1 May 2018Insurance

CNA CEO pushes rates, drives underwriting profit up

Commercial insurer CNA is succeeding in pushing up rates in most lines apart from workers’ compensation, CEO Dino Robusto said during the insurer’s first quarter 2018 results conference call.

CNA increased net income to $291 million in the first three months of 2018 from $260 million in the same period a year ago. The property/casualty (P&C) operations boosted underwriting gain to $113 million from $43 million over the period. The combined ratio improved to 93.1 percent in the first three months of 2018 from 97.2 percent. Net written premium in P&C grew to $1.81 billion from $1.63 billion over the period.

“Our results in the quarter evidenced our disciplined approach to receiving more rate,” Robusto said. “ In the first quarter, we improved rate of a full point to plus 2 percent, our highest achievement in over two years,” he added.

“Of course, as we push for more rates, we are fully committed to walking away from accounts when we cannot get our required terms and conditions. And in the quarter, we had a trade-off of two points of retention, but still achieved a healthy 83 percent retention ratio,” Robusto noted.

CNA has pushed for rate increases in all business units. In the commercial middle market book, the insurer successfully pushed for more rate on the accounts most in need, specifically, 28 percent of the accounts that renewed in the first quarter received increases of more than 5 percent, which compares with 25 percent in the fourth quarter of 2017, Robusto explained. “This helped drive a full point improvement for middle market rate,” Robusto noted.

Rate for commercial middle market, excluding workers' compensation, was plus 2 percent, also up one point from the prior quarter, Robusto said.
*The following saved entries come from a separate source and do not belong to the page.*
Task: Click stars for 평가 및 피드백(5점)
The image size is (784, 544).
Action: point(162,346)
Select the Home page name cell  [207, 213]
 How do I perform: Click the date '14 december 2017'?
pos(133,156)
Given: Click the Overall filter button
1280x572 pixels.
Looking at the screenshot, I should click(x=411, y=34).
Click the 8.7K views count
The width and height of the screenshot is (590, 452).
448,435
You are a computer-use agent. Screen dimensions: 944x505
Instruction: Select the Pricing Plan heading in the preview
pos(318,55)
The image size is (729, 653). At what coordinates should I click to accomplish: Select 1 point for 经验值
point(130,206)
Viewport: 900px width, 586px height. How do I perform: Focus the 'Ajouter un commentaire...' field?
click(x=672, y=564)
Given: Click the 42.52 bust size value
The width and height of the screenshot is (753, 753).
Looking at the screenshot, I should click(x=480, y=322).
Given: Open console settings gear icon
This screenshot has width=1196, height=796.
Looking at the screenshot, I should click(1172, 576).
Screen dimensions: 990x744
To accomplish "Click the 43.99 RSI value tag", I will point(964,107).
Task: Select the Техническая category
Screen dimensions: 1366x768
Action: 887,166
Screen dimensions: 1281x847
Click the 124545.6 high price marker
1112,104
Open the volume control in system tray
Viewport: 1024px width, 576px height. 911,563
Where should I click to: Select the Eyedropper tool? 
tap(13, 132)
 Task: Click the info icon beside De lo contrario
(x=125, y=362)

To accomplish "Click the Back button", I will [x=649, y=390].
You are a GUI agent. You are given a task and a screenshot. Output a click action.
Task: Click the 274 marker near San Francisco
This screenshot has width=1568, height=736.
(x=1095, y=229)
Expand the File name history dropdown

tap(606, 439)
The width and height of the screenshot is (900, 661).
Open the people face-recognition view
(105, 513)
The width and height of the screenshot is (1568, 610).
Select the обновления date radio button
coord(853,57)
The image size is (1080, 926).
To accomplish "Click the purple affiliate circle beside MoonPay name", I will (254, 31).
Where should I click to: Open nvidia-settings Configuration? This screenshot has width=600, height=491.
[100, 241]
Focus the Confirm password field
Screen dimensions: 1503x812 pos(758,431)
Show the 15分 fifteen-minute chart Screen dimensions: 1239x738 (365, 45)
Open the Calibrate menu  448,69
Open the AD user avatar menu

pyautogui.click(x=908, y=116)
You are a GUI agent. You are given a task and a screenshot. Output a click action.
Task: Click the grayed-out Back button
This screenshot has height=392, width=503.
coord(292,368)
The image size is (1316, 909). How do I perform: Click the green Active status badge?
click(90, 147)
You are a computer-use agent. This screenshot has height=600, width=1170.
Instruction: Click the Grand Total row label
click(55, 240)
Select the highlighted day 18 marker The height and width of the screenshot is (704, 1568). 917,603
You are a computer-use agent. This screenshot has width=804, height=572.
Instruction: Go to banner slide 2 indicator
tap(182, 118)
For middle market, the workers' compensation decrease was about 3.2 percent, which was expected due to the favourable profitability trends, he noted.

“We have again a lot of profitability in the [workers' compensation] line of business. We're comfortable with the line of business,” Robusto commented.

“We continue to push for more rate in auto and achieved a 5 percent increase, which was up one point from the fourth quarter of 2017,” Robusto said. The push for rate did, however, impact CNA’s commercial middle market retention, which declined by half a point. Middle market retention was further affected as CNA intentionally walked away from a large fully performing programme that the company could not get sufficient rate to make profitable, Robusto said.

In the specialty segment, CNA achieved two points of rate overall, up from one point in the fourth quarter, and retention was down three points to 85 percent, Robusto said. The underwriters continued to execute effectively in pushing for rate where it is needed most, specifically, CNA achieved a 10 percent rate increase in healthcare compared to an 8 percent increase in the fourth quarter of 2017, Robusto said. “March was even better at plus 15 percent,” he noted.

The rate for CNA’s directors and officers’ (D&O) product was up 2 percent for the first quarter as compared to an almost 4 percent decrease in the fourth quarter of 2017. “In order to reverse the negative rate trend, we traded two points of retention compared with the fourth quarter,” Robusto noted.

In CNA’s international segment, rate was 2 percent, up one point from the fourth quarter. “Here as well, we pushed for rate where most needed and achieved a 4 percent rate in our Hardy (CNA Hardy) operation with both property and casualty lines experiencing increases,” Robusto said.

“Based upon our execution, at this more granular level across all our business segments, I remain encouraged by the trajectory of our rate retention efforts and believe that we will be increasingly effective for the remainder of the year,” Robusto noted.